> **YOUR TASK**: Your task is to transcribe, without alteration, the lines from the top of the material below through the line bearing "This screenshot has height=760, width=360.", inclusive.

> **MATERIAL SHOWN**:

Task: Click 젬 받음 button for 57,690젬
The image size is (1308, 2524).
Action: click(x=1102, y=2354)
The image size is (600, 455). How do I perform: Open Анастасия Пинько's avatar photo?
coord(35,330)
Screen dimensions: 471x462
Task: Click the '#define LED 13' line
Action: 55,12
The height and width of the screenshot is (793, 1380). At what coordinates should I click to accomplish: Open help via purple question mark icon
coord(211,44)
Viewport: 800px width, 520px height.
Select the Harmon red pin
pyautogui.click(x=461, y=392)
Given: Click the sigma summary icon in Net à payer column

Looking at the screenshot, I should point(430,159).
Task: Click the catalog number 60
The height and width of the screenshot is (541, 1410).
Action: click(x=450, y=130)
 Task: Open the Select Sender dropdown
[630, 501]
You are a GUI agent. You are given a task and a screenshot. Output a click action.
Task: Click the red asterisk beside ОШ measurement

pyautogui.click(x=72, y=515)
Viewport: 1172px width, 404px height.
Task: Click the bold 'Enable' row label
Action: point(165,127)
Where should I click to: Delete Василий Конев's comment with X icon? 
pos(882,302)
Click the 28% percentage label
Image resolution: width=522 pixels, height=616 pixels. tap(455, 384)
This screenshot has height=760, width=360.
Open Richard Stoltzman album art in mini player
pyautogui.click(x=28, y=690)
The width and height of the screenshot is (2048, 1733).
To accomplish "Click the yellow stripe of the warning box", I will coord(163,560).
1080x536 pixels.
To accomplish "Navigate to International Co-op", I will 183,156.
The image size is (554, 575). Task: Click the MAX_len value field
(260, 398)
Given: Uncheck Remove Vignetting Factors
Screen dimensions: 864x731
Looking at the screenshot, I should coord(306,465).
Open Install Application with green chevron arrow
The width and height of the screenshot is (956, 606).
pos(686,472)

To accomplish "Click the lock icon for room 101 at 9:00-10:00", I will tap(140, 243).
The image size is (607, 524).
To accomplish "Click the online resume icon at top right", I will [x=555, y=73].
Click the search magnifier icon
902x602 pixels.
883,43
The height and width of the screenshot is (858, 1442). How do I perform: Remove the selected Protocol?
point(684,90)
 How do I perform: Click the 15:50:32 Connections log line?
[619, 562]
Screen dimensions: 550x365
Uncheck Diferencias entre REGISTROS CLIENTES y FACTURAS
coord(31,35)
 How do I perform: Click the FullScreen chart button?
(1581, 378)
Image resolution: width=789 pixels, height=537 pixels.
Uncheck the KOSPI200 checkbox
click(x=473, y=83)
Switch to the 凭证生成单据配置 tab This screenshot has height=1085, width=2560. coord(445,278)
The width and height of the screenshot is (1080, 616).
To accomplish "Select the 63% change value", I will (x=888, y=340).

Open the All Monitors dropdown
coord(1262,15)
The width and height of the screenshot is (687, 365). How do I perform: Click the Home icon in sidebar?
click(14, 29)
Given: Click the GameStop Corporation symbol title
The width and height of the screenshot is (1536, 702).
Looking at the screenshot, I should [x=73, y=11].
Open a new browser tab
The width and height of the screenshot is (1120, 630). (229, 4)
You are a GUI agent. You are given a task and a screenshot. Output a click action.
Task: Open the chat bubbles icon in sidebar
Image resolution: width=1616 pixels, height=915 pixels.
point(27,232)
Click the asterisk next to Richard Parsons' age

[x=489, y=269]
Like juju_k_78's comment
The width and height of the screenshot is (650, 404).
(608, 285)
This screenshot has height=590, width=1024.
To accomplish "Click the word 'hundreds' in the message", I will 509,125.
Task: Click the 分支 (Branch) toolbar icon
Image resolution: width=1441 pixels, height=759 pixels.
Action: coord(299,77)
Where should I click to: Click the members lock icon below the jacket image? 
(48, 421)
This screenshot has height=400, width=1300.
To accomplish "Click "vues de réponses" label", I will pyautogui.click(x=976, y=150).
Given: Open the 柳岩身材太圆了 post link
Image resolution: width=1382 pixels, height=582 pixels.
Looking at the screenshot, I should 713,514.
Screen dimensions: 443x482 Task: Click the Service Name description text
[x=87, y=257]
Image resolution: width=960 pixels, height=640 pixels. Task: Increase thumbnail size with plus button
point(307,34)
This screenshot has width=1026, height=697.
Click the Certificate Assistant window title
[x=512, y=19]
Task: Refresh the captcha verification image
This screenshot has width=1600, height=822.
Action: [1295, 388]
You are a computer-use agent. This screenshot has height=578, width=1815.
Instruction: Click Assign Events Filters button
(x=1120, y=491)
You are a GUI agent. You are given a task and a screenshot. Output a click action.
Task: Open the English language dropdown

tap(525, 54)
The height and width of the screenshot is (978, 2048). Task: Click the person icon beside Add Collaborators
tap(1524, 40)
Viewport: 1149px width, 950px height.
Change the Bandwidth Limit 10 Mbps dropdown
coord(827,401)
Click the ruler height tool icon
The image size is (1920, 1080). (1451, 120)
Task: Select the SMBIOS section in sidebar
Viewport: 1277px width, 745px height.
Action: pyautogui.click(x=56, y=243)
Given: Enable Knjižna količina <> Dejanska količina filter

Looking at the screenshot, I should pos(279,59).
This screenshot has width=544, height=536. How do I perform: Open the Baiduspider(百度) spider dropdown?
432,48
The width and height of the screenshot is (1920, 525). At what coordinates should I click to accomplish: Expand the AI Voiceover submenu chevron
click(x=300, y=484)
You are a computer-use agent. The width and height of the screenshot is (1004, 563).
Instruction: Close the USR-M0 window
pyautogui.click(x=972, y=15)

> **EXPECTED ANSWER**:
Task: Click 젬 받음 button for 57,690젬
The image size is (1308, 2524).
Action: click(x=1102, y=2354)
The image size is (600, 455). How do I perform: Open Анастасия Пинько's avatar photo?
coord(35,330)
Screen dimensions: 471x462
Task: Click the '#define LED 13' line
Action: 55,12
The height and width of the screenshot is (793, 1380). At what coordinates should I click to accomplish: Open help via purple question mark icon
coord(211,44)
Viewport: 800px width, 520px height.
Select the Harmon red pin
pyautogui.click(x=461, y=392)
Given: Click the sigma summary icon in Net à payer column

Looking at the screenshot, I should point(430,159).
Task: Click the catalog number 60
The height and width of the screenshot is (541, 1410).
Action: click(x=450, y=130)
 Task: Open the Select Sender dropdown
[630, 501]
You are a GUI agent. You are given a task and a screenshot. Output a click action.
Task: Click the red asterisk beside ОШ measurement

pyautogui.click(x=72, y=515)
Viewport: 1172px width, 404px height.
Task: Click the bold 'Enable' row label
Action: point(165,127)
Where should I click to: Delete Василий Конев's comment with X icon? 
pos(882,302)
Click the 28% percentage label
Image resolution: width=522 pixels, height=616 pixels. tap(455, 384)
This screenshot has height=760, width=360.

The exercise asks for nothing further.